# Fragmento del texto
───
Más recientemente había añadido también piñas y brotes de plantas de hoja perenne al santuario de Martha, que llenaban la habitación de aroma a bosque. Había incluido todo aquello, le dijo, para simbolizar que su amor por ella estaba «siempre verde».
—Dios mío, Boris —se rió ella—, ¡eres un romántico! ¿Será adecuado que un duro comunista como tú haga todo esto?
Después de Lenin, le dijo a ella, «eres lo que más amo». Le besó el hombro desnudo y de repente se puso muy serio.
—Pero por si no lo has comprendido todavía —dijo—, mi partido y mi país deben ir siempre primero.
Ese súbito cambio, la mirada que puso… de nuevo Martha se echó a reír. Le dijo a Boris que lo comprendía.
───
# Tareas
1/ Responde estas preguntas sobre el fragmento de Martha y Boris:
(a) ¿Qué añadió Boris más recientemente al santuario de Martha?
(b) ¿Qué quería simbolizar Boris con lo que añadió?
(c) Según Boris, ¿qué debe ir siempre primero?
2/ ¿Cómo seguiría el fragmento de Martha y Boris? Continúalo desde la última frase.

# Listado de datos
───
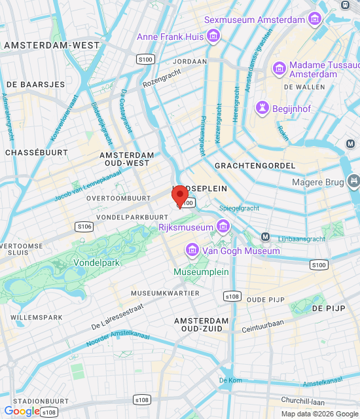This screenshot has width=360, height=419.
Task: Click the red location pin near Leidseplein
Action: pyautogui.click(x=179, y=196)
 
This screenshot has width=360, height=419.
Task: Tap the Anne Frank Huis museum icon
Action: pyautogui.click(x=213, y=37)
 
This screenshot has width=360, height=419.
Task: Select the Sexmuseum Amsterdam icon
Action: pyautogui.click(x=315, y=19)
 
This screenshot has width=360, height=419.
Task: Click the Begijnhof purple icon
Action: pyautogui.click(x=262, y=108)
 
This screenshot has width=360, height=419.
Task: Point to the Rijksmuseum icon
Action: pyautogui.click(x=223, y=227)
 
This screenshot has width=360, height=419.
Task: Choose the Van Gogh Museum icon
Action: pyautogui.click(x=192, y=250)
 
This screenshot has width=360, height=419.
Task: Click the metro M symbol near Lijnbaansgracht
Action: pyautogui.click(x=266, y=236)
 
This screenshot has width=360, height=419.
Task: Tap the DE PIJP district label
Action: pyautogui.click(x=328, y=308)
───
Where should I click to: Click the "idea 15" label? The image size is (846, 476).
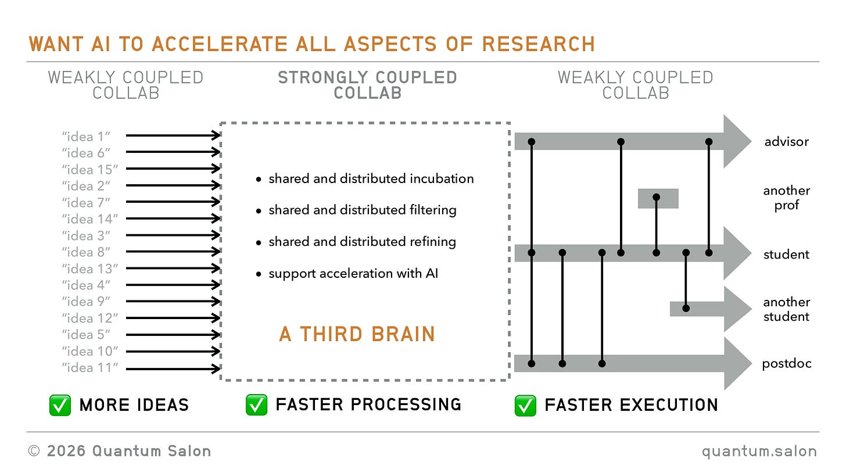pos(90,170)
───
# Respuestas
1/
(a) Piñas y brotes de plantas de hoja perenne.
(b) Que su amor por ella estaba «siempre verde».
(c) Su partido y su país.

2/
—Mi padre piensa en Thomas Jefferson casi de la misma manera que tú en Lenin —le dijo.
Se estaban poniendo cómodos cuando de repente, silenciosamente, se abrió la puerta y entró una niña rubia que Martha supuso que tendría unos nueve años. Se dio cuenta al momento de que tenía que ser la hija de Boris. Tenía los ojos igual que los de su padre, «unos ojos extraordinarios, luminosos», escribió Martha, aunque de otras muchas maneras era muy distinta a él. Su rostro era vulgar, y carecía del irreprimible alborozo de su padre. Parecía triste. Boris se levantó y fue hacia ella.
—¿Por qué está tan oscuro? —dijo su hija—. No me gusta.
Hablaba en ruso, y Boris iba traduciendo. Martha sospechó que la niña sabía alemán, dado que se había escolarizado en Berlín, pero hablaba ruso simplemente porque estaba enfadada.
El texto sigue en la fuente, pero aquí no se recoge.